Bazarak is a strategic town in the Panjshir Valley, which is within the Hindu Kush mountain range. The town is connected by a road network with Fayzabad in neighboring Badakhshan Province to the northeast, Nuristan Province to the east, and Charikar in Parwan Province to the southwest.

Bazarak is classified as an urban village. Developed land such as housing, institutions and agriculture is clustered along the Panjshir River. Institutional land accounts for almost 30% of built-up land area, but the large majority of the total land is barren (84%).

===Climate===
According to the Köppen climate classification system, Bazarak features a warm-summer humid continental climate (Dsb) with pleasant summers and cold winters. The annual precipitation is distributed mostly in the winter. The average annual temperature is 4.3 C.

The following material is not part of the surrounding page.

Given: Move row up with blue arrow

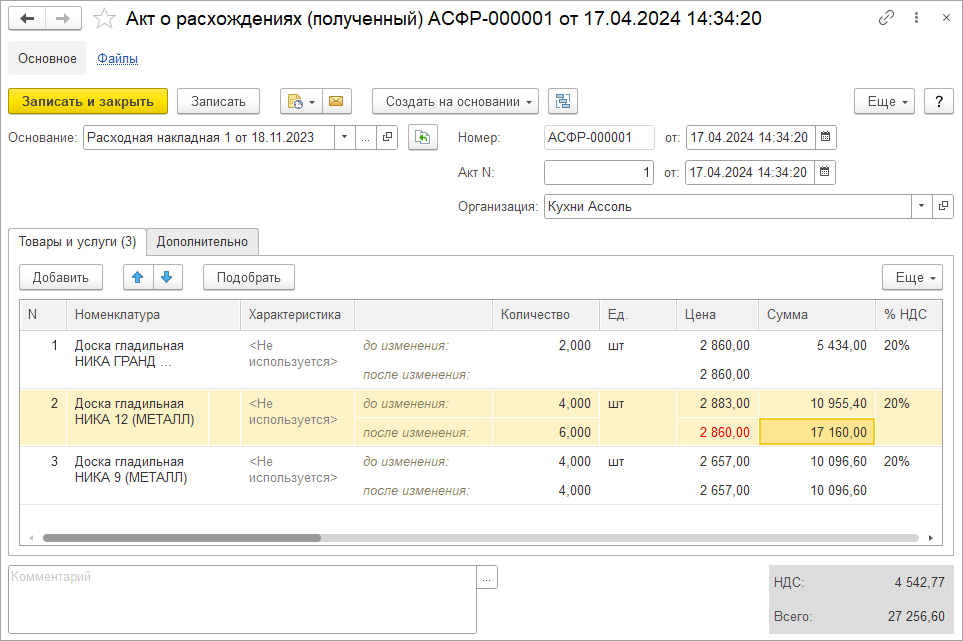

Climate data for Bazarak, Panjshir Province
| Month | Jan | Feb | Mar | Apr | May | Jun | Jul | Aug | Sep | Oct | Nov | Dec | Year |
| Mean daily maximum °C (°F) | −3.2 (26.2) | −1.8 (28.8) | 2.8 (37.0) | 7.7 (45.9) | 11.5 (52.7) | 17.2 (63.0) | 19.3 (66.7) | 19.0 (66.2) | 16.1 (61.0) | 10.8 (51.4) | 4.7 (40.5) | −1.3 (29.7) | 8.6 (47.4) |
| Daily mean °C (°F) | −7.6 (18.3) | −5.7 (21.7) | −1.2 (29.8) | 3.7 (38.7) | 7.3 (45.1) | 12.6 (54.7) | 14.7 (58.5) | 14.2 (57.6) | 11.0 (51.8) | 6.2 (43.2) | 0.5 (32.9) | −4.6 (23.7) | 4.3 (39.7) |
| Mean daily minimum °C (°F) | −12.1 (10.2) | −9.7 (14.5) | −5.2 (22.6) | −0.3 (31.5) | 3.2 (37.8) | 8.0 (46.4) | 10.2 (50.4) | 9.5 (49.1) | 6.0 (42.8) | 1.6 (34.9) | −3.7 (25.3) | −8.0 (17.6) | 0.0 (31.9) |
| Average precipitation mm (inches) | 91 (3.6) | 125 (4.9) | 164 (6.5) | 165 (6.5) | 101 (4.0) | 13 (0.5) | 17 (0.7) | 15 (0.6) | 10 (0.4) | 28 (1.1) | 54 (2.1) | 85 (3.3) | 868 (34.2) |
Source: weather2visit.com

== Economy ==

Bazarak's economy is based on agriculture, trade, transport, and tourism. The area is famous for sweet mulberries and cherries. Many tourists visit the city every year. At the same time many Panjshiris go to work in Kabul and other Afghan cities.

== Sports ==

Cricket and football are the most popular sports in Afghanistan. The people of Bazarak also enjoy playing other sports such as futsal and volleyball.

== Education ==

There are a number of public and private schools in Bazarak. There are also a number of universities.